FRANKFURT (Reuters) - Deutsche Bank is aiming to cut up to a quarter of its riskiest assets in the next few years, people familiar with the matter said, shedding more light on how the German lender is trying to overhaul its business and revive profitability.
The plan provides more detail on a restructuring expected since Chief Executive Officer Christian Sewing promised shareholders “tough cutbacks” to turn the bank around after it botched an attempted merger with rival Commerzbank.
The bank’s shares, which have hit record lows in June, have perked up on expectations that a major overhaul is underway.
Deutsche is expected to talk to top investors within days to elaborate on its plans, a person with direct knowledge of the matter said. The group will unveil the strategy in July, other people say.
The bank has struggled to bounce back after the 2008 financial crisis and has been plagued by failed regulatory stress tests, multi-billion dollar fines and management upheavals and most recently a failed merger.
Deutsche’s biggest business by revenues is its investment bank, which holds swathes of high-risk assets such as complex derivatives. Cutting back on risky assets would in theory allow Deutsche to hold less capital and use this money for other purposes to try to boost profit.
Under the plan, Deutsche will reduce its so-called risk-weighted assets by between 20% and 25% over the next three-to-five years, the people said, speaking on condition of anonymity.
Risk weighting is where a bank assigns a risk of losses to an asset, such as a derivative or loan. That, in turn, determines how much capital it needs to cover such a loss.
The bank held 347 billion euros ($388.61 billion) in such assets at the end of the first quarter, according to Deutsche’s quarterly results. A 25% reduction would bring assets to about 260 billion euros.
Deutsche Bank declined to comment but said it was working on measures to accelerate its transformation so as to improve its sustainable profitability. “We will update all stakeholders if and when required,” the bank said.
Other changes include shrinking or shutting equity and rates trading businesses outside of Europe. Deutsche is also planning to create a “bad bank” for non-core assets, which can be a way to reduce risky assets over time. In an internal bad bank, risk weighted assets remain on the bank’s balance sheet until they are wound down.
One of the big open questions is how many jobs Deutsche will cut.

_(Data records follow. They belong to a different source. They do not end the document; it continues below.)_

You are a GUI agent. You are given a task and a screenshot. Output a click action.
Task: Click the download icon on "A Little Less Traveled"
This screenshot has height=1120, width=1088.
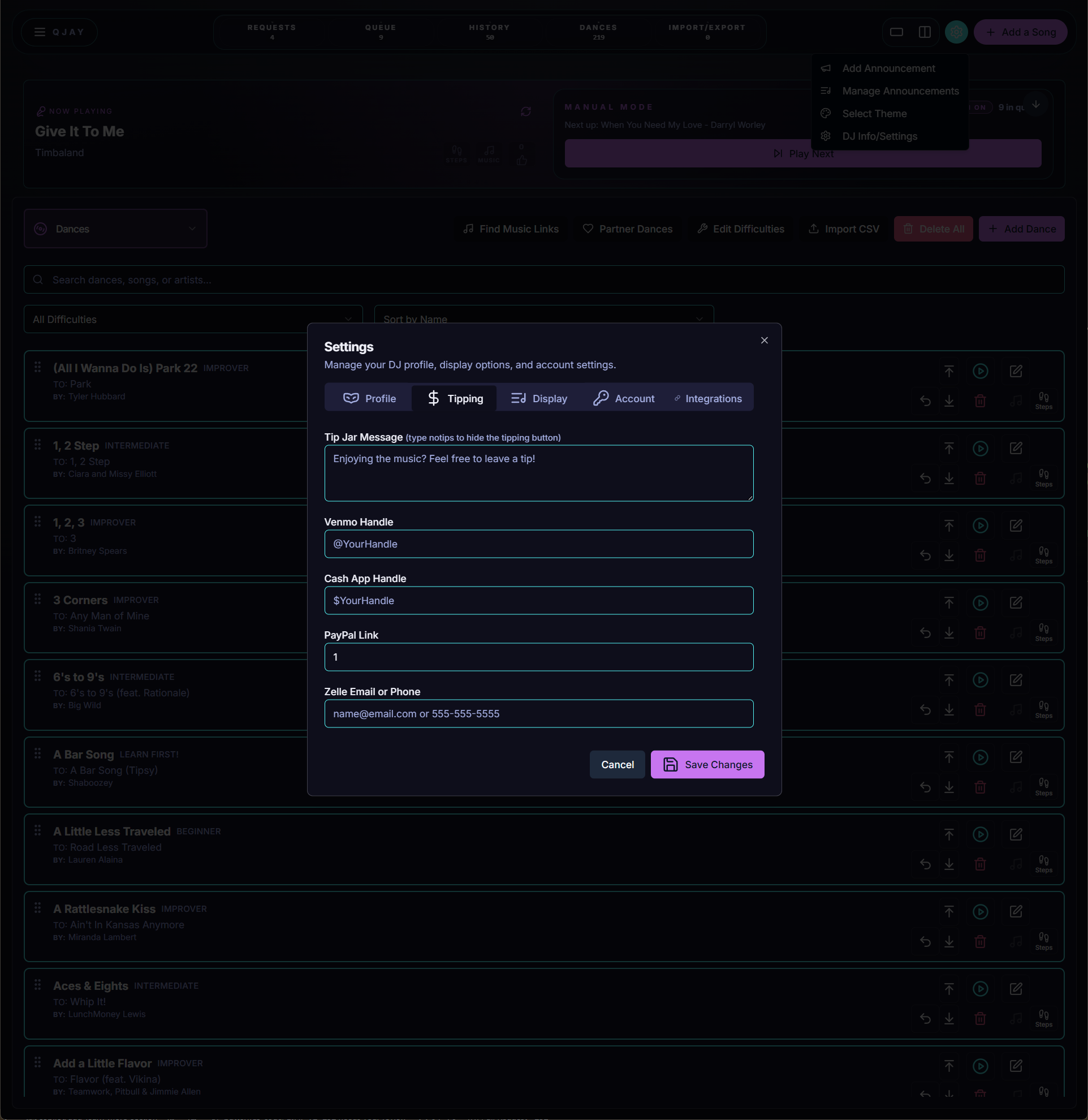point(949,864)
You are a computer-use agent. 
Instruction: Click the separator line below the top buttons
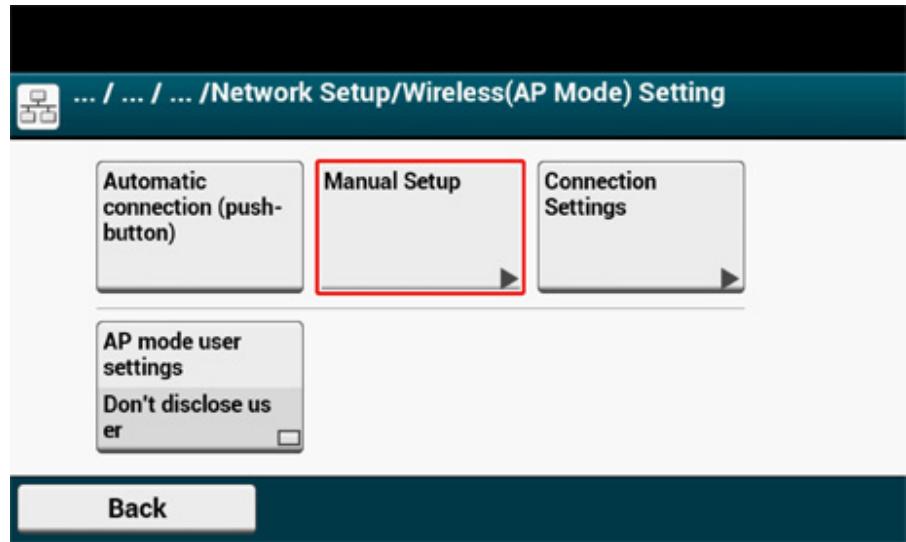point(420,308)
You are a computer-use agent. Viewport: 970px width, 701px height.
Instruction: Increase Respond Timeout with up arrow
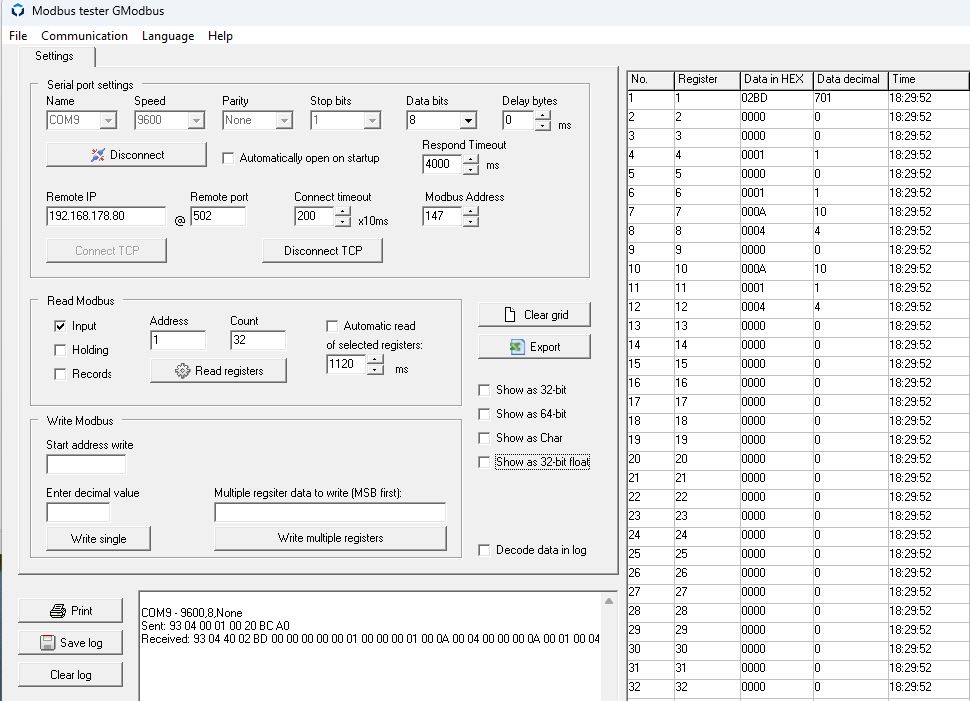coord(471,160)
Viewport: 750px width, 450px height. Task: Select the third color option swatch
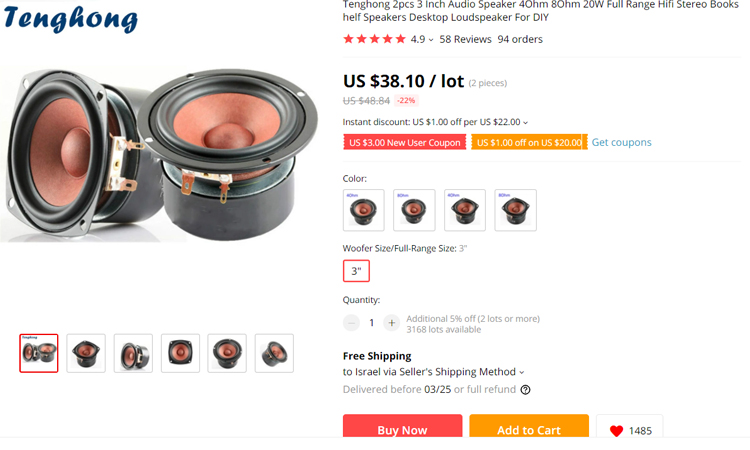465,210
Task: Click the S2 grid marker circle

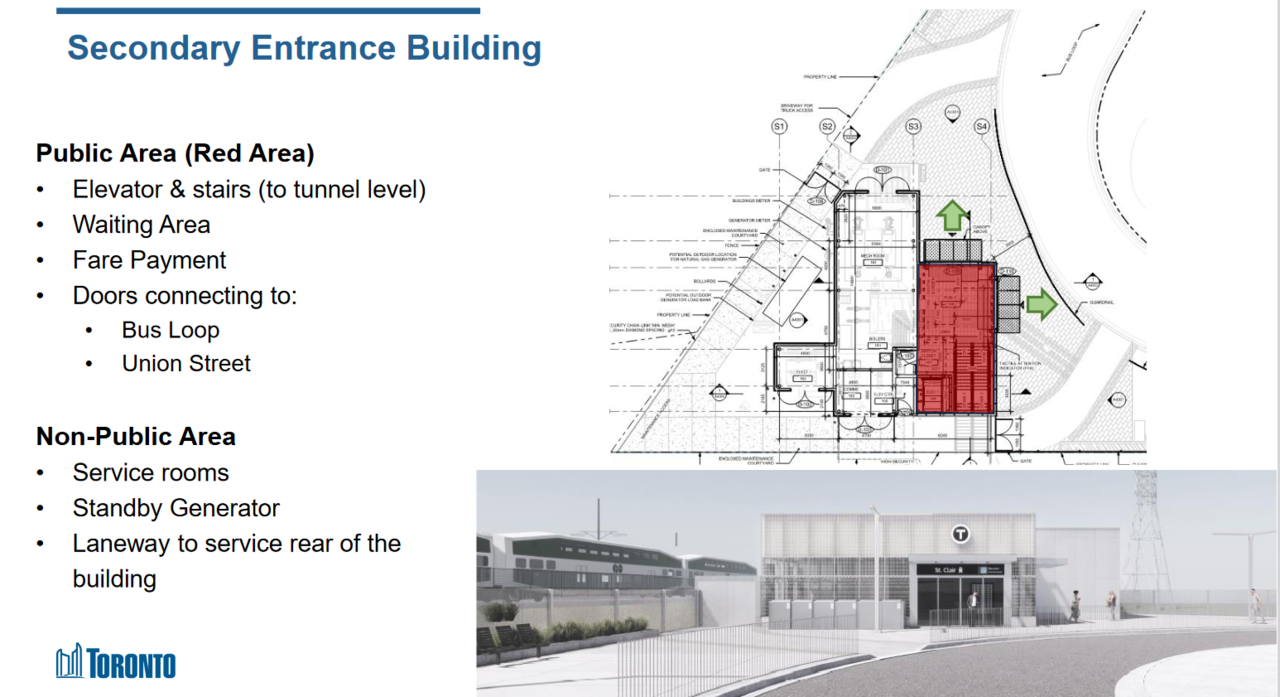Action: [828, 127]
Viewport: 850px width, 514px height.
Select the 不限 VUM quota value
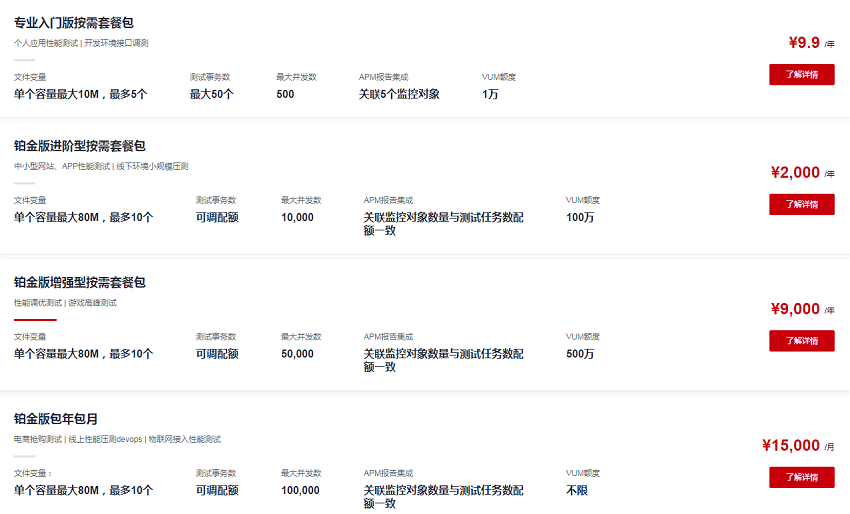coord(577,491)
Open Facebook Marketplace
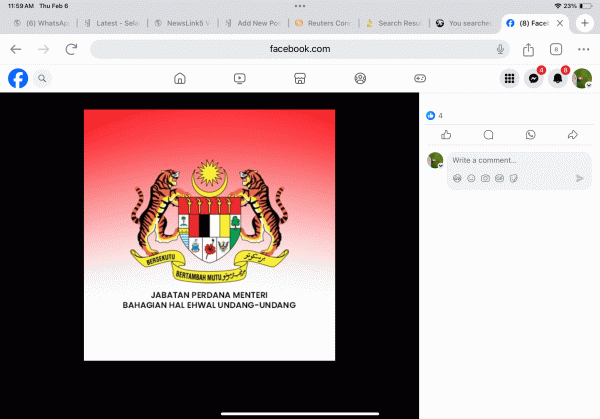The height and width of the screenshot is (419, 600). (300, 78)
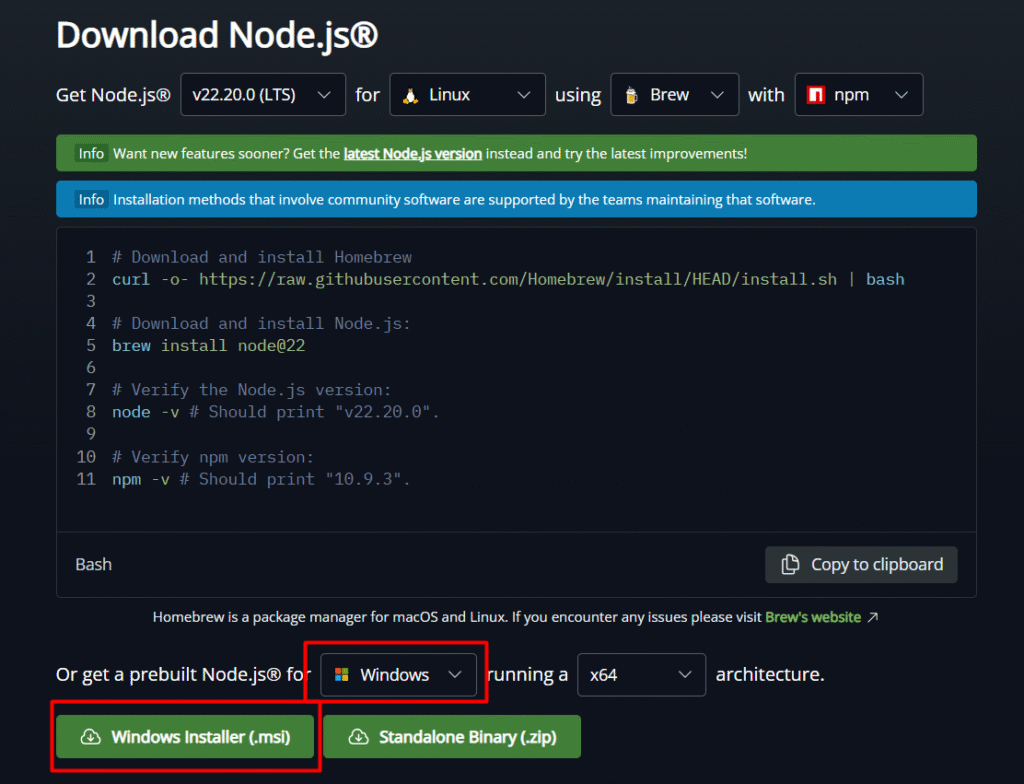Screen dimensions: 1024x784
Task: Click the Windows logo in the prebuilt selector
Action: (x=342, y=675)
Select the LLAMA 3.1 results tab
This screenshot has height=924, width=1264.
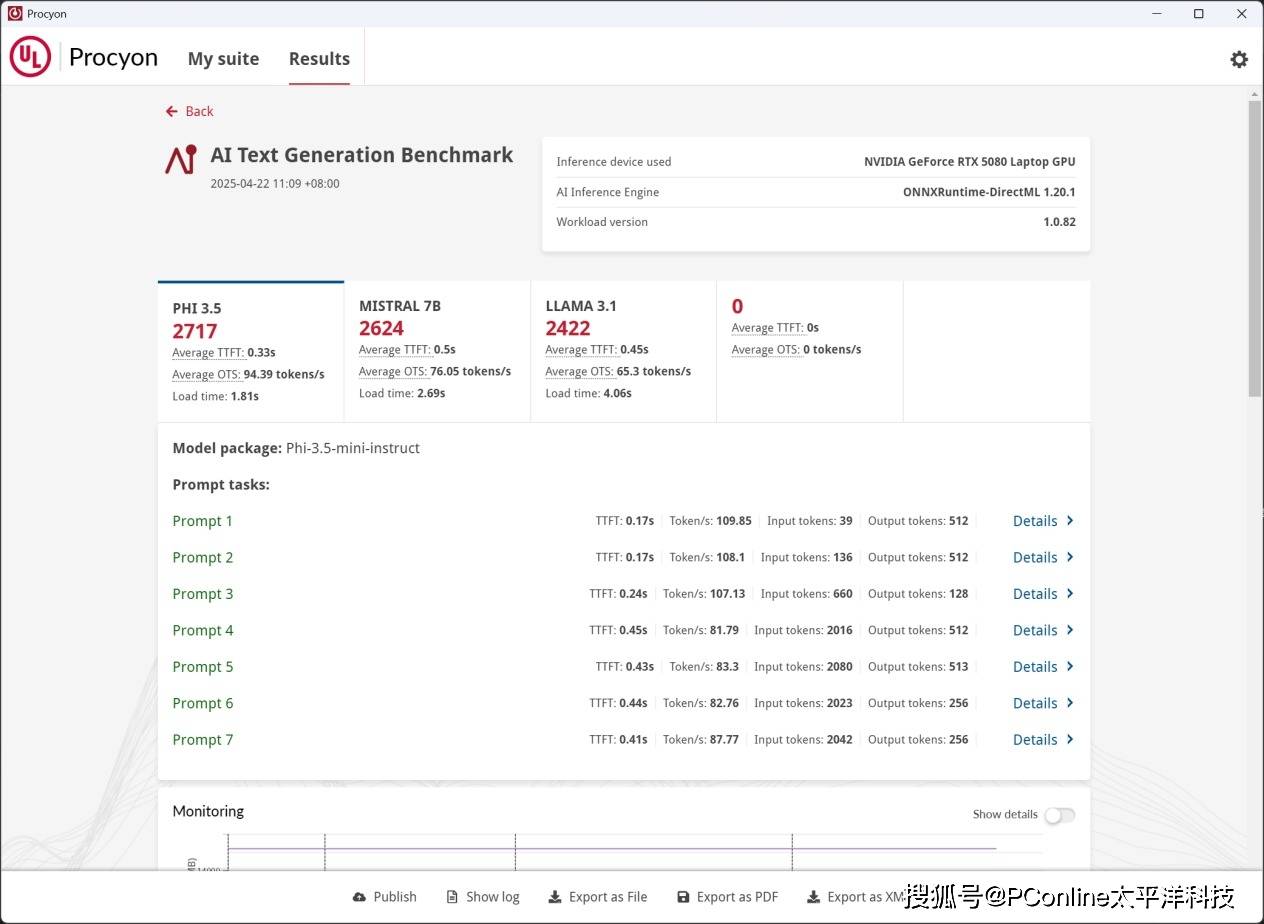[623, 350]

The bank has already pledged to reduce headcount to under 90,000, from the current 91,463.
Analysts and some investors would like to see a staff reduction of more than 10% for the overhaul to be credible.
Deutsche management is also in flux. Pressure to step down has been building on Garth Ritchie, head of the investment bank, and Sylvie Matherat, chief regulatory officer, according to people with direct knowledge of the matter.
The bank has declined to comment on the possible shake-up.
The revamp will delay further some of the bank’s goals. Deutsche is widely expected to miss its key profitability target - a return on tangible equity of 4% - in 2019.
Swiss banks UBS and Credit Suisse have already restructured by paring down their investment banks and are today on stronger footing, providing hope for Deutsche Bank, analysts say.
But competition is heating up on Deutsche’s home turf. Standard Chartered earlier this year opened its new European Union headquarters in Frankfurt next door to Deutsche’s head office.
The bank aims to take on Deutsche’s core clientele - big German corporations - by offering them services in far flung countries, Standard Chartered CEO Bill Winters told reporters on Tuesday.